TASKS TO COMPLETE>
**A)** Print the stretch of the blog post from "But I'm back" through "the doubt whatsoever." word for word.
**B)** Answer these questions from the blog post:
(i) For how long has the writer been attending the annual conference?
(ii) What panel does the writer promise to blog about?
(iii) According to the commenter bobvis, why did the blogger Megan stop?

TEXT TO READ>
Thursday, June 26, 2008

I have clearly been living in the midwest for too long.

This will not be my last post because I have promised to blog about the Bailey panel - and I will. But after that, I am not sure.

I have been involved in - not directly, but present for them, often commenting on the threads where they explode or on second-tier-out threads - quite a few blogwars. And I've been present at quite a few IRL wars. It used to be that the rage from these things could fuel me for several days. It used to be that I'd jump right in with the best of them, so anxious to prove that I was right about whatever it was (and I'm sure some of you are thinking, "WTF? PF, you did that just yesterday!").

But I'm back now from an annual conference I've been attending for a decade, and this time, I saw it with new eyes. I saw people treat each other so shittily that one of my students was sorry she had come. I saw students and faculty, both, leave rooms in tears. And mostly, what I saw was a complete lack of willingness to communicate honestly, to give the other person any room or benefit of the doubt whatsoever.

What distresses me is not so much that I saw this happen at one particular panel. What disturbes me is that I saw this happen repeatedly - at a panel, at a business meeting, in a social setting.

What the hell are we doing to each other? Is this what feminism/Women's Studies is supposed to be about? This is not productive. It sure feels good to vent, but if what we want to see happen is a change, then this is not the way to do that.

The result that I see is that those who were present at some of these events will not be returning - and this group of non-returnees is a diverse group that cuts across race and class and ability. (And several others I know, also a diverse group, who did not know about these events, had a grand time and will be back, and that's great - I'm happy they had a good time.)

This is one thing that is not the fault of the NWSA as an institution. This is the fault of people who come to the organization expecting it to meet their emotional needs.* And I know this, and I have been one of these people, and we cannot expect all of the practitioners of our discipline to meet our emotional needs.

Somewhere in the past week, I lost the stomach for all of this. I don't think fighting each other is getting us anywhere, not anywhere at all. And I can't seem to find any feminist discussion online that isn't, at some point, about the fighting - even dependent on it.

I'm tired, and I feel like I'm wasting my time fighting with people who I ultimately have more reasons to agree with than not. I'm wearing myself down instead of using my powers for good. So I'm not sure at all that I want to continue this blog in this incarnation.

Maybe tomorrow or in a few days I'll get over this funk, but for now, I expect to begin a serious blog hiatus after one or two more posts.

*Thanks to my airport buddy for pointing this out to me.


Anonymous said...

remember when you asked me if I was going? Now you know why I don't.

bobvis said...

But it feels like I just got here!

I'll be sad to see you stop blogging. One of my favorite bloggers, Megan, had to stop too. The comments just got too antagonistic at some point.

GIVEN MATERIAL>
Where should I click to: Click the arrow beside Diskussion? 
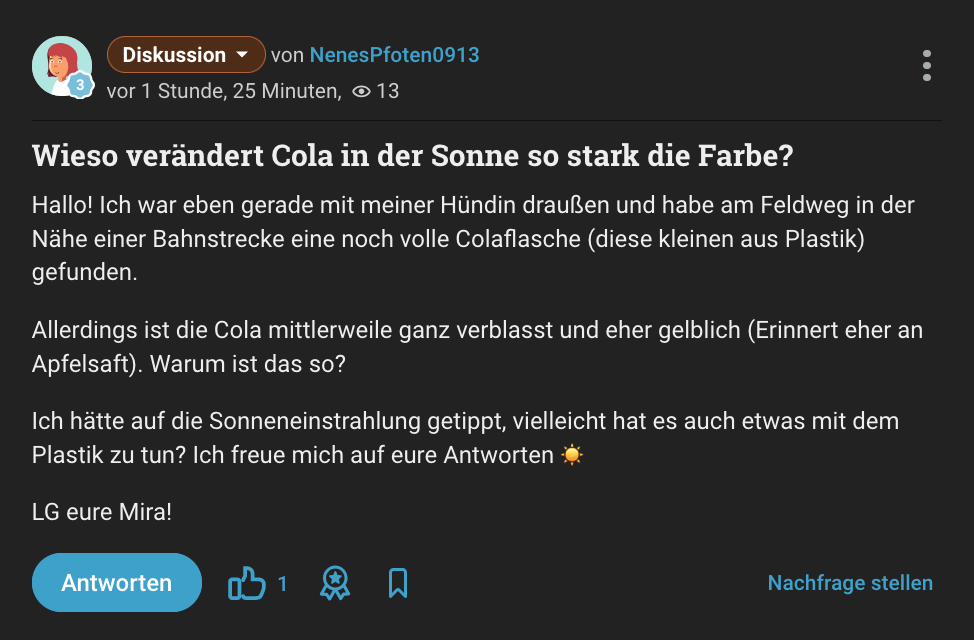(x=242, y=55)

REPLIES>
**A)**
But I'm back now from an annual conference I've been attending for a decade, and this time, I saw it with new eyes. I saw people treat each other so shittily that one of my students was sorry she had come. I saw students and faculty, both, leave rooms in tears. And mostly, what I saw was a complete lack of willingness to communicate honestly, to give the other person any room or benefit of the doubt whatsoever.

**B)**
(i) A decade.
(ii) The Bailey panel.
(iii) The comments became too antagonistic.